- やるべきこと
記録の中で文字列「dimensions」を含む行をすべて集めてもらえますか？大文字と小文字は区別してください。

------------------------------------------------------------

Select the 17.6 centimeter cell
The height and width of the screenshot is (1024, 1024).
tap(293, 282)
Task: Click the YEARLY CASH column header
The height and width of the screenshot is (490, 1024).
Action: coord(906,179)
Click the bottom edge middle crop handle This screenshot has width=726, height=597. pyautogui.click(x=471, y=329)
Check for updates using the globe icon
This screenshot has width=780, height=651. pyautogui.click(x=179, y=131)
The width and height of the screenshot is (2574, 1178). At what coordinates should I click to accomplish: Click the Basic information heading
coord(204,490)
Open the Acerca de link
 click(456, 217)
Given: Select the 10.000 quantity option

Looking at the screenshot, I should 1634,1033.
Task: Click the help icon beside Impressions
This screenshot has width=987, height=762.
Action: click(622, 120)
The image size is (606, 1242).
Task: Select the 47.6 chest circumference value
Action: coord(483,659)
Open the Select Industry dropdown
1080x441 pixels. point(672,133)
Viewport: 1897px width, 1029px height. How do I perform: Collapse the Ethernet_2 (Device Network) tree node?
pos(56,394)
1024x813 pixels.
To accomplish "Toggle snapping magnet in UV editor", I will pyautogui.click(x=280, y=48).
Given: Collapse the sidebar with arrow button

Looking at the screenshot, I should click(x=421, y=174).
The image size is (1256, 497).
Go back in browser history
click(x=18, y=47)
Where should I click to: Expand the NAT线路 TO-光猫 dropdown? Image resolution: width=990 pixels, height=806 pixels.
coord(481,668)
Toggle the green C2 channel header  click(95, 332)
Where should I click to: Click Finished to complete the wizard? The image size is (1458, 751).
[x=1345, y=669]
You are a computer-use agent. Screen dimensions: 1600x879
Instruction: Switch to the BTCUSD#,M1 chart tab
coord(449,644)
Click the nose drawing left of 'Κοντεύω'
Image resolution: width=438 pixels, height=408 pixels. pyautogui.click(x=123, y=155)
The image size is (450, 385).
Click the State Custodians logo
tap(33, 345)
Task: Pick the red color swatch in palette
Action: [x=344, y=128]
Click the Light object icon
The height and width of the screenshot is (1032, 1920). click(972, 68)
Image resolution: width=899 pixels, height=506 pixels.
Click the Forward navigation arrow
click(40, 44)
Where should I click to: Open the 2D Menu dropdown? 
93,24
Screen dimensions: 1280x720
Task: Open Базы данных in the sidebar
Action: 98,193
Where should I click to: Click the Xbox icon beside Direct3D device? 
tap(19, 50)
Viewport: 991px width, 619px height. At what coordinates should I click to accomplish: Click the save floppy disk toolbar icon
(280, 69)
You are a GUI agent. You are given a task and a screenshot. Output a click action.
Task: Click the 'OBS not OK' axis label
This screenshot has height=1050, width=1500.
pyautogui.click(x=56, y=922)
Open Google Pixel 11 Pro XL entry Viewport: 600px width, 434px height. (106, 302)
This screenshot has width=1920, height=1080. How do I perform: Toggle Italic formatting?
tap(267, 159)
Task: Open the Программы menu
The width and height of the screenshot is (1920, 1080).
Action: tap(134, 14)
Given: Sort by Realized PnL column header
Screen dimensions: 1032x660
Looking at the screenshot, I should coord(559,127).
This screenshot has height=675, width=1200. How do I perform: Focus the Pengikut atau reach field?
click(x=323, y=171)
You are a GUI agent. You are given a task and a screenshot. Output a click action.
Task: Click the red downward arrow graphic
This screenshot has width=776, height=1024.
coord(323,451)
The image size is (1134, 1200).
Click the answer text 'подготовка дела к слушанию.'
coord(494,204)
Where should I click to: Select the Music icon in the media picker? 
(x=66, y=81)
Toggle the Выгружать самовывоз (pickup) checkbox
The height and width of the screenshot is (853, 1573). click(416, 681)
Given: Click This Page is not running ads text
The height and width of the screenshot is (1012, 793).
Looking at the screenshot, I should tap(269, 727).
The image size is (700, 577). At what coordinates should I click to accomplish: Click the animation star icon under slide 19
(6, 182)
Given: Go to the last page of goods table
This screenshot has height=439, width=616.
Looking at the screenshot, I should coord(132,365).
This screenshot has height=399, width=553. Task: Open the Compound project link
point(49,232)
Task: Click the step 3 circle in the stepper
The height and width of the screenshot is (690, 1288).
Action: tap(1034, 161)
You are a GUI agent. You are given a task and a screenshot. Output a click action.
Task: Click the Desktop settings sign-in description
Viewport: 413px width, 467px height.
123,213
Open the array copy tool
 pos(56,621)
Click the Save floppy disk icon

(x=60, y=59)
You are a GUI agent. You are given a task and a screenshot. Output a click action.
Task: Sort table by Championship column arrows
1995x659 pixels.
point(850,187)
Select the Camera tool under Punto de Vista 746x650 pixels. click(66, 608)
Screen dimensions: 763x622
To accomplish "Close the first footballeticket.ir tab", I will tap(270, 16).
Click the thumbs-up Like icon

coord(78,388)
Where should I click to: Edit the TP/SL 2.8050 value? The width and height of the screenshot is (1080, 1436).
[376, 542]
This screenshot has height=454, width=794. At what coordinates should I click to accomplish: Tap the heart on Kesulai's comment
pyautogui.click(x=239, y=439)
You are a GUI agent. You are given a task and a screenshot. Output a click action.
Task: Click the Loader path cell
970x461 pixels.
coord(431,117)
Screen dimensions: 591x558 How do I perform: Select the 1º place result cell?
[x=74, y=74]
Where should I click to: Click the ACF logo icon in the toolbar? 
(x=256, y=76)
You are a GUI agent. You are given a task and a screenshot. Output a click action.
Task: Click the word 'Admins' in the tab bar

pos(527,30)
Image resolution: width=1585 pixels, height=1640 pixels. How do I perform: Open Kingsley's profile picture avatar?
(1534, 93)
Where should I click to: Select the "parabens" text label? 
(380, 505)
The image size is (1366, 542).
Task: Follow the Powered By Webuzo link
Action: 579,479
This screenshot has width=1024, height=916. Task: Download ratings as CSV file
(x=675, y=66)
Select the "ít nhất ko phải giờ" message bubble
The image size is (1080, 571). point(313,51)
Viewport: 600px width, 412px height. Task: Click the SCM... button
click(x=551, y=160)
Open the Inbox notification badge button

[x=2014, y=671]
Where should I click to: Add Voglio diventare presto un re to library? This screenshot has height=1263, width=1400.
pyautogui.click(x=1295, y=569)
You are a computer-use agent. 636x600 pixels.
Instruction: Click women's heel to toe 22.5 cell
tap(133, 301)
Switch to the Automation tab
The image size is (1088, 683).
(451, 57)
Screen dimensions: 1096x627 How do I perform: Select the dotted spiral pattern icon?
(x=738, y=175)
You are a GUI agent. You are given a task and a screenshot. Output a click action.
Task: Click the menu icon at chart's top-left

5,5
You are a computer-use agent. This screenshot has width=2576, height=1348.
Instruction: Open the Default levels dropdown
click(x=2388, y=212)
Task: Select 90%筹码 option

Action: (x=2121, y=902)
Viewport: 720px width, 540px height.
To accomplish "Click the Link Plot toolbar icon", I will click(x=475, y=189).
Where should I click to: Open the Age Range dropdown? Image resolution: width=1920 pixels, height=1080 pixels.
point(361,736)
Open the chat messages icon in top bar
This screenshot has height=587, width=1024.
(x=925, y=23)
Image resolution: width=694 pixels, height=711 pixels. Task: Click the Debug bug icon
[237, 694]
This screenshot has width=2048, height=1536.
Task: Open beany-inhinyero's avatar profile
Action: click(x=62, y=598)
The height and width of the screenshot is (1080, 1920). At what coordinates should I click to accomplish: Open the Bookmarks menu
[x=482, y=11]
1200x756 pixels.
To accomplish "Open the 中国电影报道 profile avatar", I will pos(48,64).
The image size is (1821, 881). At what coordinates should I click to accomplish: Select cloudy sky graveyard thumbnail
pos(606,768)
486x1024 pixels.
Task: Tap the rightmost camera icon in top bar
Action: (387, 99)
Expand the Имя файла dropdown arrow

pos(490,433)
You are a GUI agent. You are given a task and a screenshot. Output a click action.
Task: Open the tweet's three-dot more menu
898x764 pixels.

------------------------------------------------------------

- 課題の出力
You are a computer-use agent. Screen dimensions: 1600x879
Screen dimensions: 1280x720
Screen dimensions: 1032x660
Screen dimensions: 763x622
Screen dimensions: 591x558 How do I perform: Select the 1º place result cell?
Screen dimensions: 1096x627 How do I perform: Select the dotted spiral pattern icon?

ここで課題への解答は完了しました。